> [WORK TO DO]
Reproduce everything from "The API for" down to "version searchConsoleR v0.5.0." in the text below on the URL Inspection Tool in R, keeping every word and symbol unchanged.

==== GIVEN TEXT ====

The URL Inspection Tool allows you to inspect the status of URLs within Google’s Search Index.
The API for this functionality is available from early 2022 with documentation here.
To get this information within R, you can use the inspection() function newly introduced in version searchConsoleR v0.5.0.
The function needs two arguments - the URL to inspect and the siteUrl of a website you have access to. You can copy this from the list_websites() results.
library(searchConsoleR) # load library
# auth with email that has access to website
scr_auth()
# list the websites you have access to
websites <- list_websites()
websites
# siteUrl permissionLevel
#1 https://example.website.com/ siteFullUser
#2 sc-domain:code.markedmondson.me siteOwner
You can then query each URL of your website in inspection():
results <- inspection("https://code.markedmondson.me/searchConsoleR/",
siteUrl = "sc-domain:code.markedmondson.me")

==== INFORMATION PROVIDED ====

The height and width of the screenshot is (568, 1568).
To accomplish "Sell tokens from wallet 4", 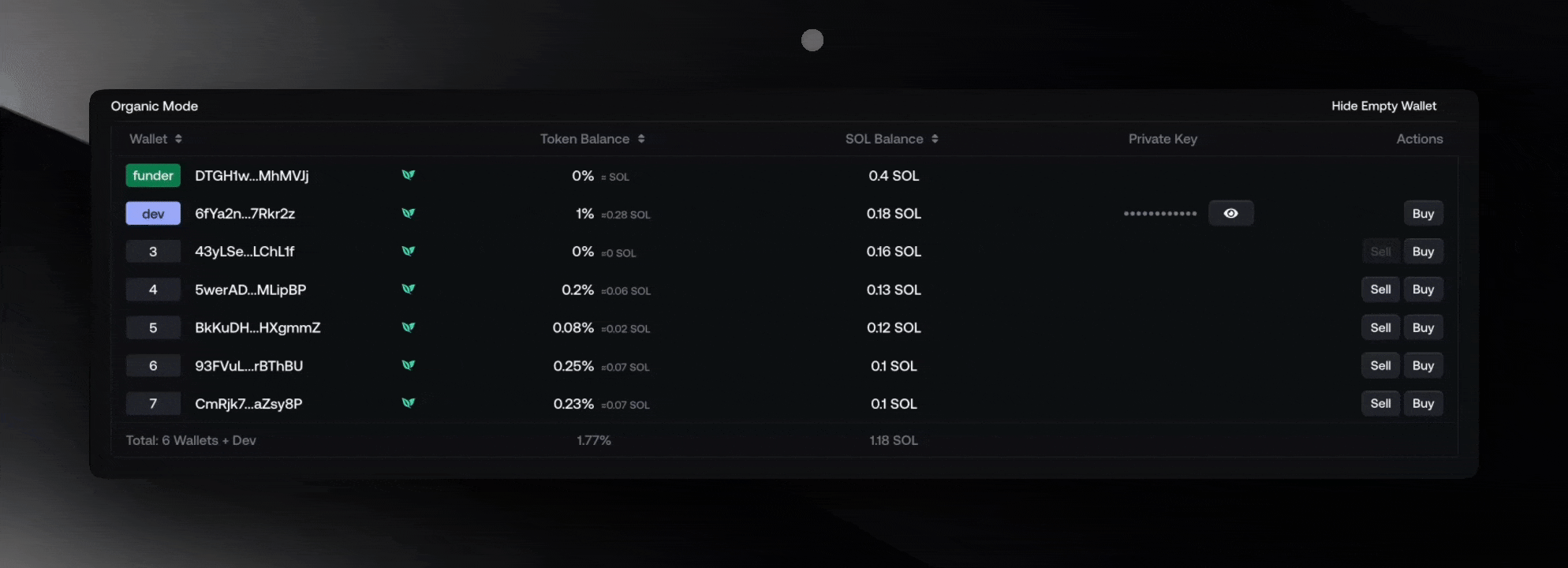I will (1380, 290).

====
==== INFORMATION PROVIDED ====

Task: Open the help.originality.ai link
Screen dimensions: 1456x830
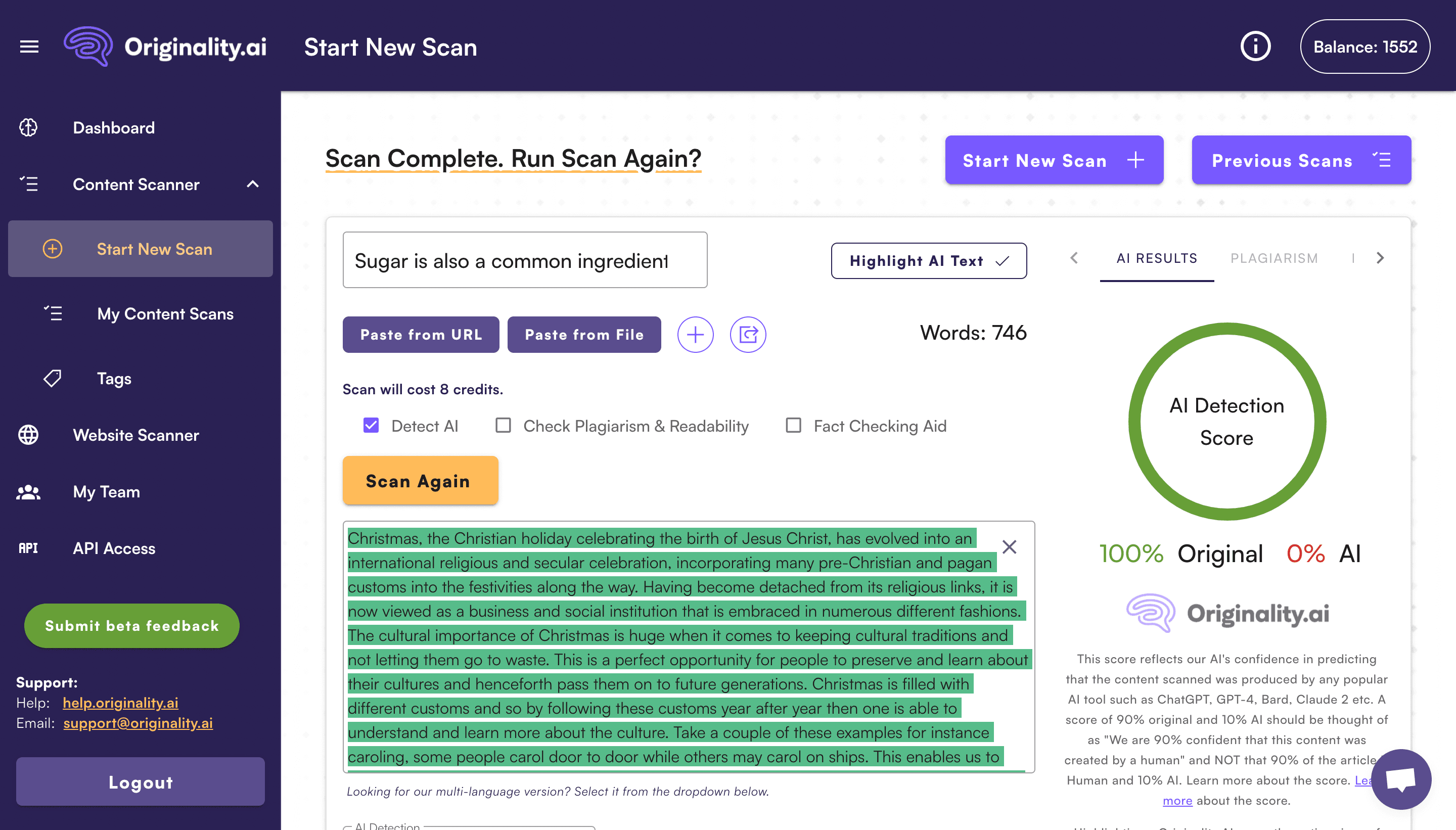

====

> [TASK ANSWER]
The API for this functionality is available from early 2022 with documentation here.
To get this information within R, you can use the inspection() function newly introduced in version searchConsoleR v0.5.0.